By Matt Menke
What better to do in the hottest month of the year than think about making things warmer? After a few mild winters, it’s easy to forget about the cold snaps still in store. But now is the time to prepare for those lovely, crackling fires we’ll enjoy in the future. This is not a joke; chimney sweeps are available now but will be fully booked when everyone rediscovers wood fires at the same time. There’s time for repairs and budgeting while it’s warm outside.
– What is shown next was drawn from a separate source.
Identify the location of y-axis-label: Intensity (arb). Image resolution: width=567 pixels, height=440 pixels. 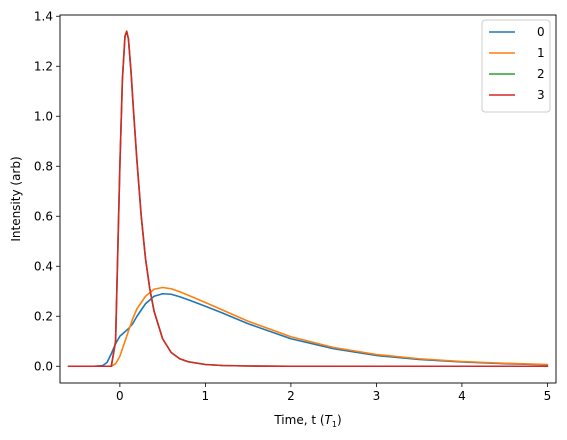
(16, 198).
A full inspection of your wood-burning system, from the fireplace up to the chimney cap, is a specialized job for a chimney sweep. A traditional home inspection, though, looks at all the elements anyone with a fireplace would be wise to get to know. So here is some basic information including a look at red-flag issues that signal it’s time to call in an expert. This list is not a substitute for a full inspection by a professional, though, as some problems can be easy to miss. And if the house is new to you, an inspection and cleaning is a must.
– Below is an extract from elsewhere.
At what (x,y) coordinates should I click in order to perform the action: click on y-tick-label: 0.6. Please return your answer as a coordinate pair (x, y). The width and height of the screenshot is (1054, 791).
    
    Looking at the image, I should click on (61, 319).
Creosote is the cocktail of unburned organic material that sticks inside your chimney. It may appear shiny black or as a shaggy brown layer. All it takes is an unusually hot fire or stray spark to ignite creosote buildup that’s only ⅛ inch thick, creating a hot chimney fire that endangers your home. A cell phone’s flashlight makes it easy to check for buildup; point a strong light up your chimney and find an angle that helps you take a good look up the flue. Creosote also collects at the roofline, where the chimney is exposed to cold air on all sides, and that may be where you need a professional to check. If you have more than a few fires each winter, it’s best to have the chimney cleaned every year.
The safest fire is the one that’s the same every time, consistent, with no surprises, like your morning cup of coffee. Get to know your firewood. Make sure your hardwood logs (like oak and hickory) are covered and have at least a year to dry before you use them. Dry hardwoods burn well and leave very little creosote; wet wood or softer species (like pine) burn cooler and create far more buildup. Find a reliably quick way of kindling your fire, and getting it up to temperature as quickly as possible. Smoky, slow-starting fires deposit creosote regardless of what wood you use. Learn to use the air vent to ramp up and control your fire. Wood stoves and inserts often have a thermometer and the manufacturer’s recommendation for an ideal fire temperature, while traditional masonry fireplaces have neither. The goal is to- aim for a steady, strong flame with no roaring and no smoldering.
It’s important to have sufficient distance between the hot parts of your system and anything flammable. A hearth at least 16 inches wide will protect your floors and woodwork from stray sparks, and using a fireplace cover with a spark screen can be a big help. Manufactured fireplaces will each have their own set of recommendations in the manual. As a rule of thumb, wood stoves should stand at least 36 inches from flammable surfaces, even curtains and wood walls. Installing a heat shield reduces risk, but safety measures are still critically important. Even the wood frame that held the wet mortar for your hearth is often still in place, which can leave your mortar vulnerable to cracking.
The mortar that holds your masonry together is an incredible material, but it isn’t indestructible. Freeze/thaw cycles can break the material down. You may see cracks or separated bricks at the top of the chimney, brick faces popping off partway down the chimney, gaps between tiles in the firebox or cracks in the hearth itself. Those gaps accelerate chimney damage and can allow sparks to hit the wood framing. Cracks can also allow normal combustion gasses to filter back into your home. It’s important to hire a chimney professional to evaluate and fix cracks and gaps.
If you didn’t grow up around campfires and hearths, you may have never felt the need to learn the basics of fire safety. If you’re unsure about using your system it is always best to turn to a chimney sweep to be safe. Taking the time this summer to learn a new skill may seem challenging, but it could make the warm fires in the dead of next winter all the more rewarding. While a gas fire may make a classic hearth seem outdated, nothing can replace the authenticity of an old, crackling fireplace.